Axon declined to comment.
In its one-page philosophy document, Axon stressed several key principles. It strives to take a global perspective, make concentrated investments, avoid trading to for the short term, focus on its self-identified strengths, and avoid areas where it lacks edge or historical focus.
Ultimately, Axon stressed “it’s about ‘earnings stupid.” Asia and healthcare remain priorities.

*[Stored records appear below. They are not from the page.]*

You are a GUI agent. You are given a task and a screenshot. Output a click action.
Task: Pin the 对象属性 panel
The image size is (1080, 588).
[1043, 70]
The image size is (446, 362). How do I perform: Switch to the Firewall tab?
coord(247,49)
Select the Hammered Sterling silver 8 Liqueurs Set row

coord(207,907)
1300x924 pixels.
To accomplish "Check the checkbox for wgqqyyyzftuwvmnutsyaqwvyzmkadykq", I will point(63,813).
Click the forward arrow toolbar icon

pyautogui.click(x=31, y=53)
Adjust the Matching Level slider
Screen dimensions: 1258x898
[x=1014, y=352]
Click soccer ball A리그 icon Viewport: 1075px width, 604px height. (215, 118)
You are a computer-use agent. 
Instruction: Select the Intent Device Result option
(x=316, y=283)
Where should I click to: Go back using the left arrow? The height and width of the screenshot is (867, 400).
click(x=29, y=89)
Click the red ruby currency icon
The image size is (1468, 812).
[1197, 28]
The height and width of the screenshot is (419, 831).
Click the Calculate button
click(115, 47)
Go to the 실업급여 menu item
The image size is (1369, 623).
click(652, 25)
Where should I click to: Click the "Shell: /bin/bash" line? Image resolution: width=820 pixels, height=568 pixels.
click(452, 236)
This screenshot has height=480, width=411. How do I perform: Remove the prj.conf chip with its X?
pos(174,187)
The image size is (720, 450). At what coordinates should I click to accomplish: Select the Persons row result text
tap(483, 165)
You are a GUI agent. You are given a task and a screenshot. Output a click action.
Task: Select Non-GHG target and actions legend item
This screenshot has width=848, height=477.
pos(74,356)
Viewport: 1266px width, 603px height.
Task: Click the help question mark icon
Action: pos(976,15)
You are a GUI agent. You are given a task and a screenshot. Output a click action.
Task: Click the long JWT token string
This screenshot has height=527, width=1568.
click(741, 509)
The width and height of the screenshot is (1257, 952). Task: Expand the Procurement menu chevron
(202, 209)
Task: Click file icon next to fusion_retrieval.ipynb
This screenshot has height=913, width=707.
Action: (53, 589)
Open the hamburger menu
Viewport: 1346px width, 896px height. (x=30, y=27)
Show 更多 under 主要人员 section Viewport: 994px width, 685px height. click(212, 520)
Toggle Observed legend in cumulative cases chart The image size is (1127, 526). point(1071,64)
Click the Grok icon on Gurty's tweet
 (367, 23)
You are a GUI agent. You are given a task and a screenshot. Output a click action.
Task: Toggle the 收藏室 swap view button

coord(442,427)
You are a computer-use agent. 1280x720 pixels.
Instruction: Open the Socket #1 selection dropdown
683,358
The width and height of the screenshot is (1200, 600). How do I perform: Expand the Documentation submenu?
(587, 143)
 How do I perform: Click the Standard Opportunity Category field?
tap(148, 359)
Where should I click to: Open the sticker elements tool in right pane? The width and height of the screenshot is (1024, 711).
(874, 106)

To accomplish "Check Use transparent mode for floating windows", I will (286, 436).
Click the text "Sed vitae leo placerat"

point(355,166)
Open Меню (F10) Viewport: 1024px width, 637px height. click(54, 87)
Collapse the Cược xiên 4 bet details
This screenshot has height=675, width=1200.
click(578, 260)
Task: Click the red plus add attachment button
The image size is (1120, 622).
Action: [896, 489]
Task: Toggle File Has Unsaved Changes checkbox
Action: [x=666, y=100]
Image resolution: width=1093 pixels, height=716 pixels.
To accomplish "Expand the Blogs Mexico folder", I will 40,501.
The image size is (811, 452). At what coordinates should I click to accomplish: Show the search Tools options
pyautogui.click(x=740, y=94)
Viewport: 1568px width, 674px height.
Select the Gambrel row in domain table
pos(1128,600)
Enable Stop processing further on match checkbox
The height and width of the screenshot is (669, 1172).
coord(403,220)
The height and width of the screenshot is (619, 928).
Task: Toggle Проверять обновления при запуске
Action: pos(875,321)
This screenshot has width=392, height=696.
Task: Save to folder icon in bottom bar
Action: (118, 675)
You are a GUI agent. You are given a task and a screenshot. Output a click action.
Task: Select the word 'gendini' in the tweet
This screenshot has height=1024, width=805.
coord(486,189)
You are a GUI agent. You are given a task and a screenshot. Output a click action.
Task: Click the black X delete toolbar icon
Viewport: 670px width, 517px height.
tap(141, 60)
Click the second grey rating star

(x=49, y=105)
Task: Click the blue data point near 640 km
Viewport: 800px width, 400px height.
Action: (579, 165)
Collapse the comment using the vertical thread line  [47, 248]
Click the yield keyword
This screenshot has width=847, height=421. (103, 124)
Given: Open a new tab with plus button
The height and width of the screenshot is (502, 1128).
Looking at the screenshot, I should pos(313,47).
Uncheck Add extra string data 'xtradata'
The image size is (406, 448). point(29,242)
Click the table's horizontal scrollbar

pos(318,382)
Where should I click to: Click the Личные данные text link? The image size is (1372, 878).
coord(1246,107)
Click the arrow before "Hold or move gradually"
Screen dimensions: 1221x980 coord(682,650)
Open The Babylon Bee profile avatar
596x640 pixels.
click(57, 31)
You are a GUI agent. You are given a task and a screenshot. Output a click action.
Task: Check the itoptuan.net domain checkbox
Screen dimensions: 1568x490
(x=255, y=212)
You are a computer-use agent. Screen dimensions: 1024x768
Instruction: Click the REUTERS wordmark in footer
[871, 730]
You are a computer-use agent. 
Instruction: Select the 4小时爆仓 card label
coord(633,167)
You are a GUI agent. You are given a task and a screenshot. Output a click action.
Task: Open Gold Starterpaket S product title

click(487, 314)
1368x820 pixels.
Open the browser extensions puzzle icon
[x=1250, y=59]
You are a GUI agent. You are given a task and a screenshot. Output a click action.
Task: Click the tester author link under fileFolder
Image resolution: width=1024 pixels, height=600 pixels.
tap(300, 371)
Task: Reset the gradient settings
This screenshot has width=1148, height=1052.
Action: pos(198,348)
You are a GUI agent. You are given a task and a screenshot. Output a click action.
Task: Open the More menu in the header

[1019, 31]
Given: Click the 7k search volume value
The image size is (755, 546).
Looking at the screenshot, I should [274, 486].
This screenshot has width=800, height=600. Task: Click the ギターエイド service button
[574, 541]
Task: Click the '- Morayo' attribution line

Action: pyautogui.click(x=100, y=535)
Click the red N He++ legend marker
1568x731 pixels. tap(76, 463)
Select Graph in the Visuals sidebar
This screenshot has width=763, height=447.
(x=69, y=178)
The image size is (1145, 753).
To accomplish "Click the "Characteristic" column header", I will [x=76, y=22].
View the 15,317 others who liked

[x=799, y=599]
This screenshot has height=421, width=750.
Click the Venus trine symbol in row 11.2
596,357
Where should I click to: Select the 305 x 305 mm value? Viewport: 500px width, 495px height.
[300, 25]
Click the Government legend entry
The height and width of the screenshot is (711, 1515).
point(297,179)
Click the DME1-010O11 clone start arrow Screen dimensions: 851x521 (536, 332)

“At the core, if you invest in companies whose earnings grow, and avoid buying at a ridiculous price, you will do just fine,” the hedge fund stressed. “Where you get in trouble is when you pay silly prices and therefore end up requiring perfection… and when you underestimate blowup risk, and buy something that turns out to be much more fragile than you expected (and you paid for).”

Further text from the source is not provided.